- Newburg Newburg
- Coordinates: 40°31′17″N 78°25′18″W﻿ / ﻿40.52139°N 78.42167°W
- Country: United States
- State: Pennsylvania
- County: Blair
- Township: Logan

Area
- • Total: 0.18 sq mi (0.46 km^{2})
- • Land: 0.18 sq mi (0.46 km^{2})
- • Water: 0 sq mi (0.00 km^{2})
- Elevation: 1,398 ft (426 m)

Population (2020)
- • Total: 353
- • Density: 1,972/sq mi (761.5/km^{2})
- Time zone: UTC-5 (Eastern (EST))
- • Summer (DST): UTC-4 (EDT)
- ZIP Code: 16601 (Altoona)
- Area codes: 814/582
- FIPS code: 42-53328
- GNIS feature ID: 2805532

= Newburg, Blair County, Pennsylvania =

Unincorporated community in Pennsylvania, US

Newburg is an unincorporated community and census-designated place (CDP) in Blair County, Pennsylvania, United States.
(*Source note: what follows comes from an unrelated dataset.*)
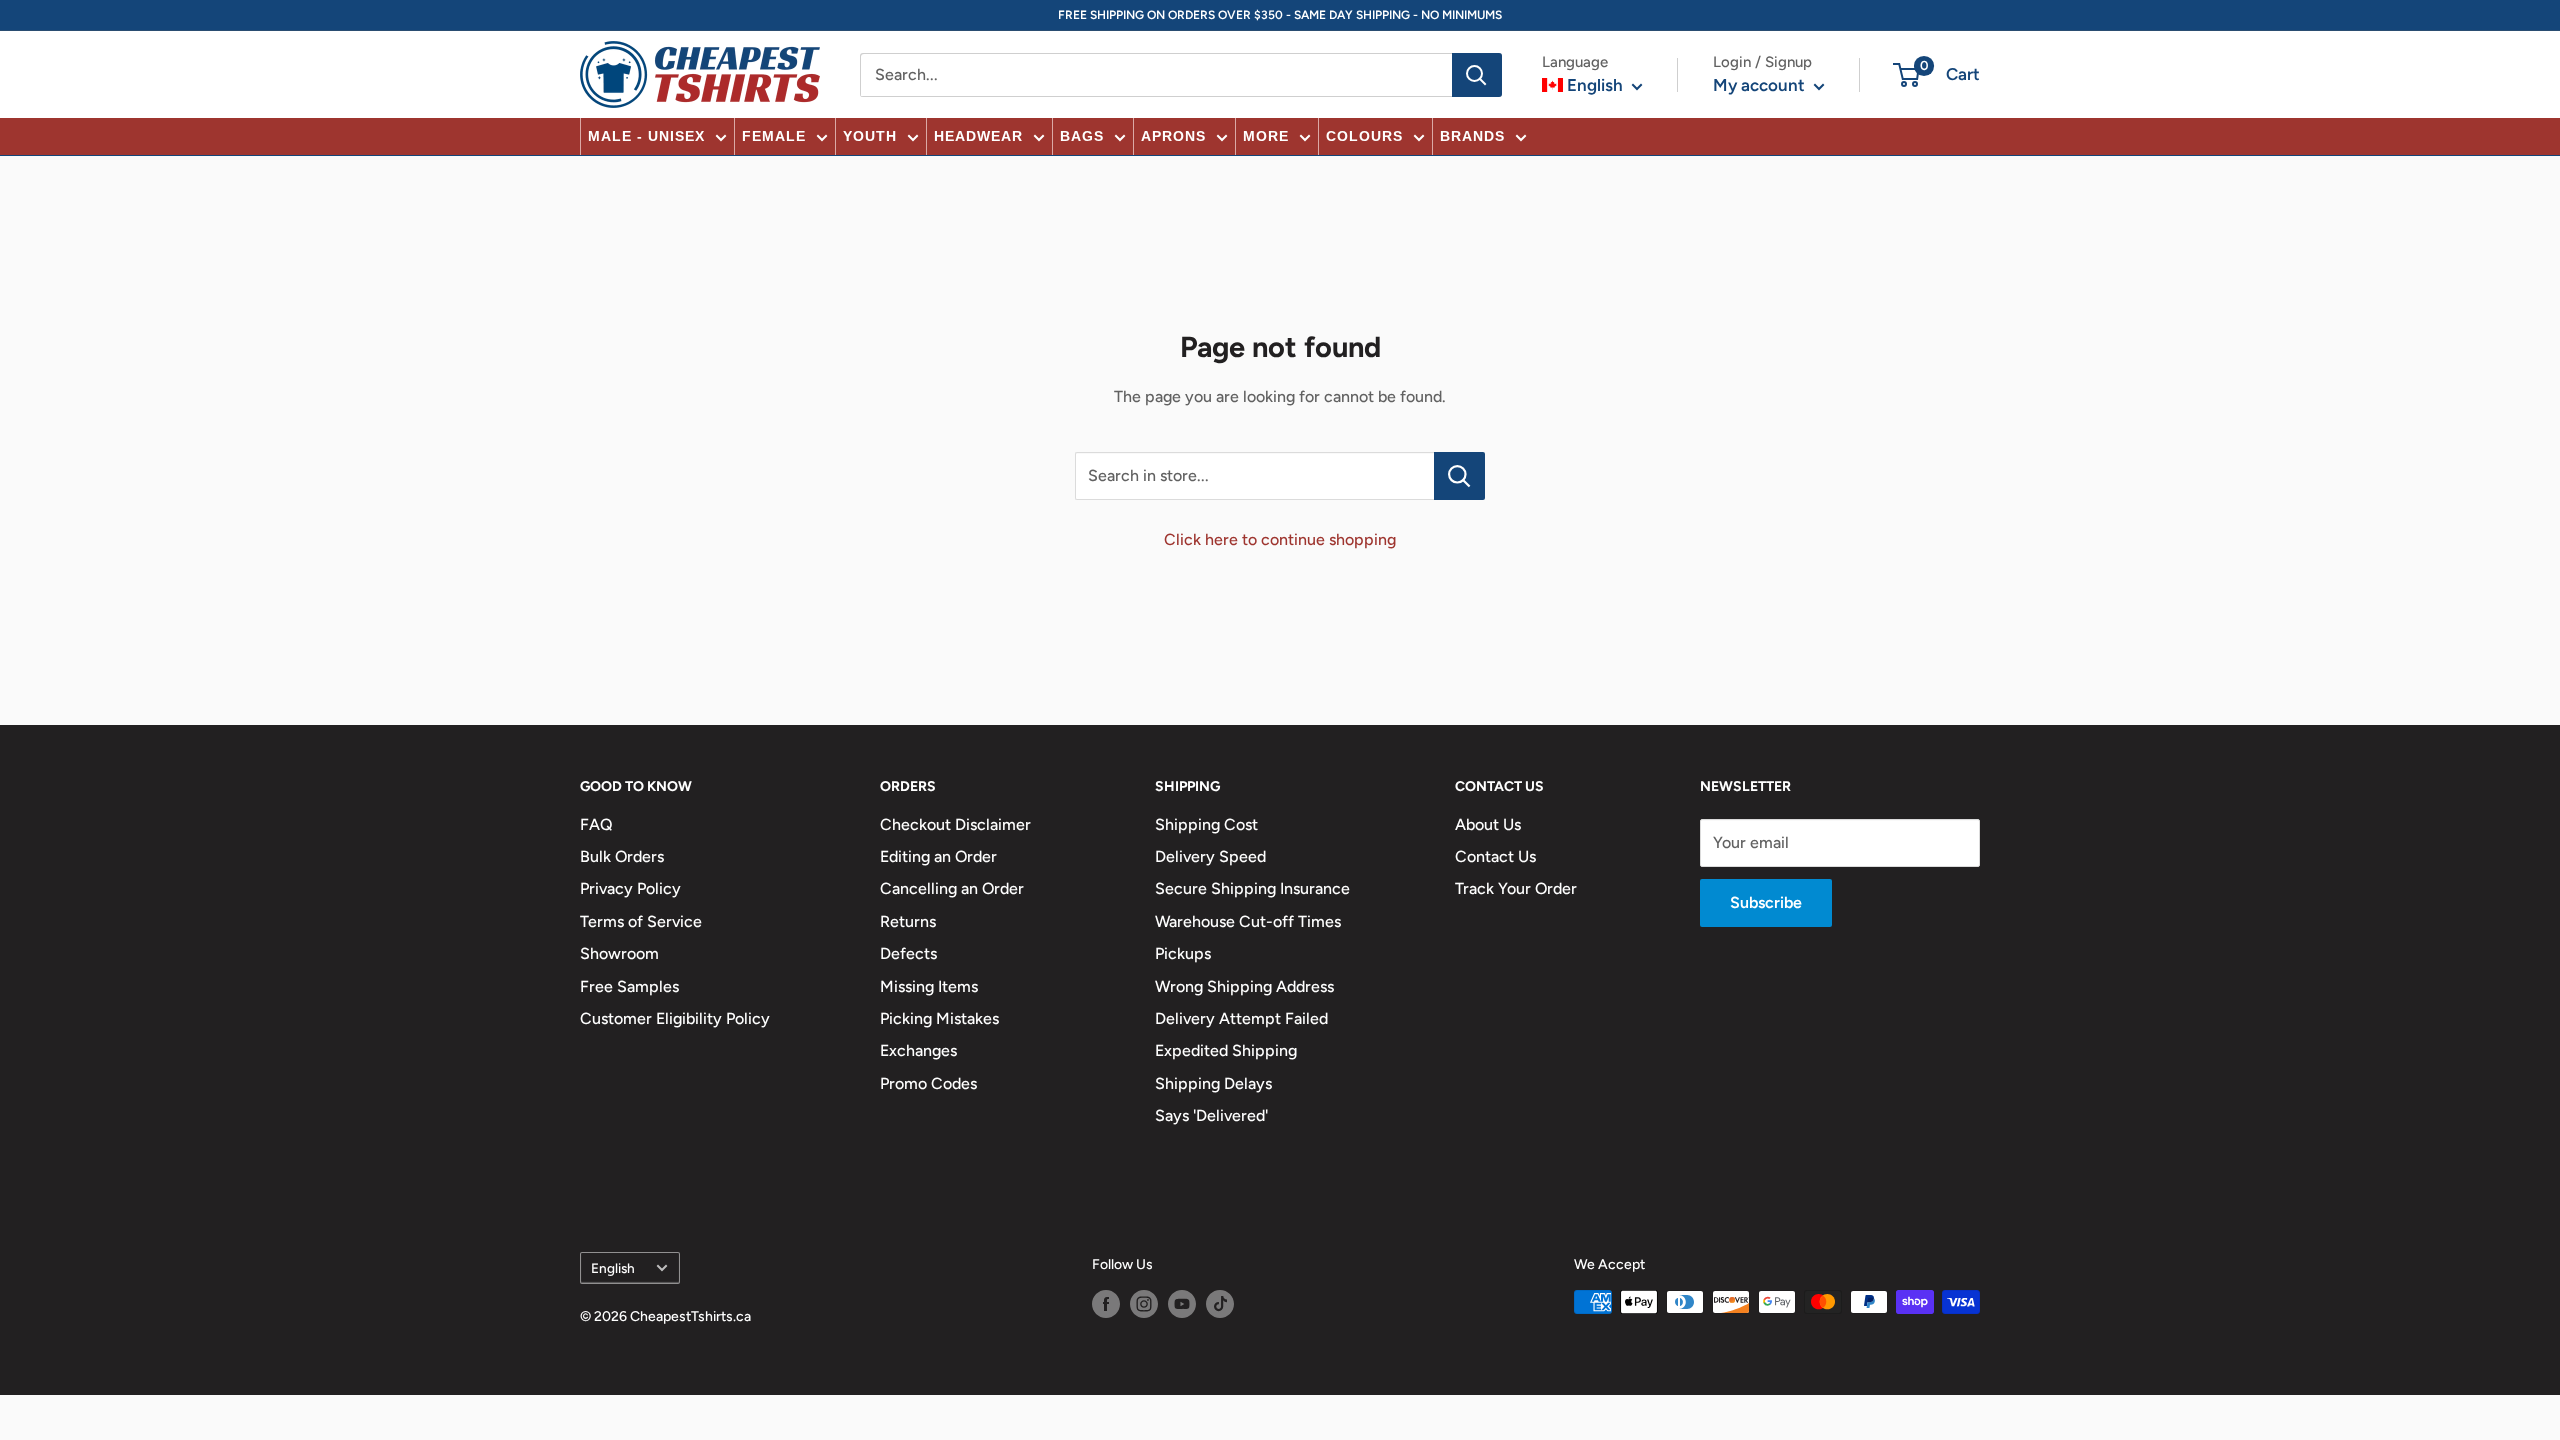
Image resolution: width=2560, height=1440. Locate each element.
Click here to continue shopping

It was first listed as a CDP prior to the 2020 census.

The CDP is in western Blair County, in Logan Township along the western border of Altoona. Pennsylvania Route 36 (18th Street) runs through the community, leading southeast into Altoona and northwest up the Allegheny Front, 8 mi to Ashville.

==Demographics==

Historical population
| Census | Pop. | Note | %± |
| 2020 | 353 |  | — |
U.S. Decennial Census

==Education==
The school district is Altoona Area School District. Altoona Area High School is the comprehensive high school.